Provided data>
==*==

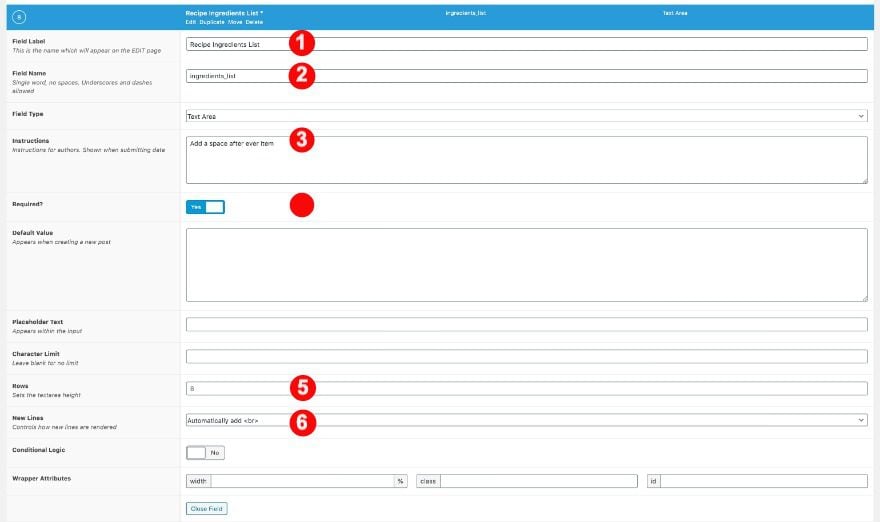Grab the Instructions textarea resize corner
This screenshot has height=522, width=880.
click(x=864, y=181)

==*==

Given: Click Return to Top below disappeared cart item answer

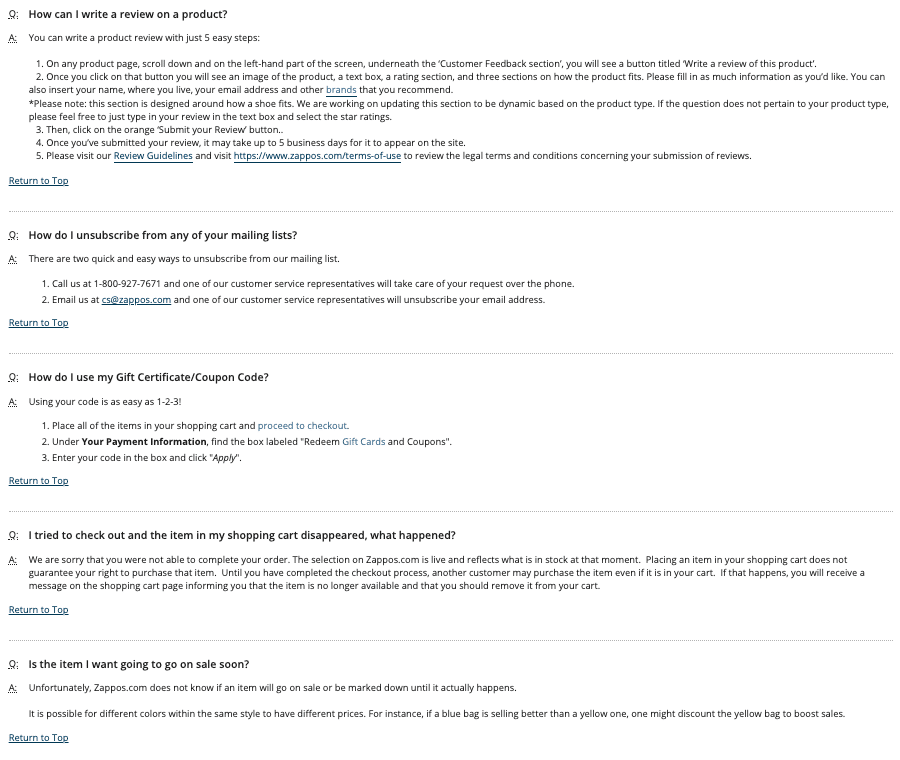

==*==

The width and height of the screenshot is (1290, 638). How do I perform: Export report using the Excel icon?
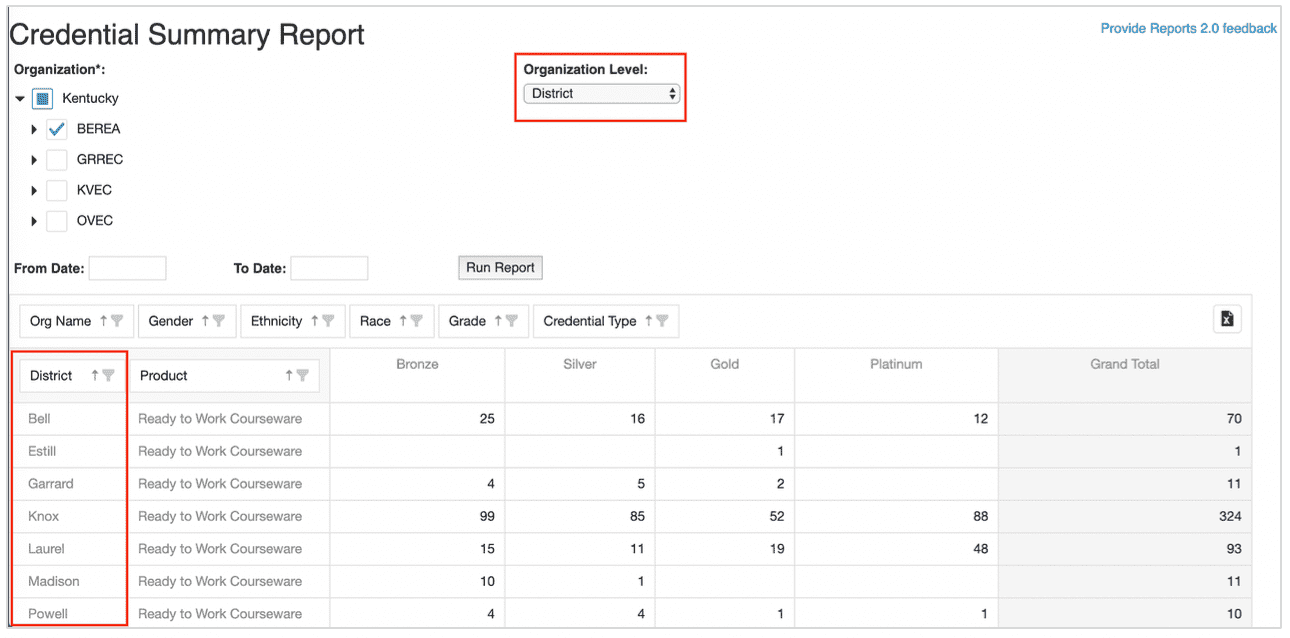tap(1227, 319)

==*==

Exercise goal> Rewrite the lines from the one containing "The width and" up to and including the one containing "tap(1227, 319)" as a Markdown table with the columns No. and Line, numbering each line, skipping blank lines, and leaving out the pictures.

Complete response>
| No. | Line |
|---|---|
| 1 | The width and height of the screenshot is (1290, 638). How do I perform: Export report using the Excel icon? |
| 2 | tap(1227, 319) |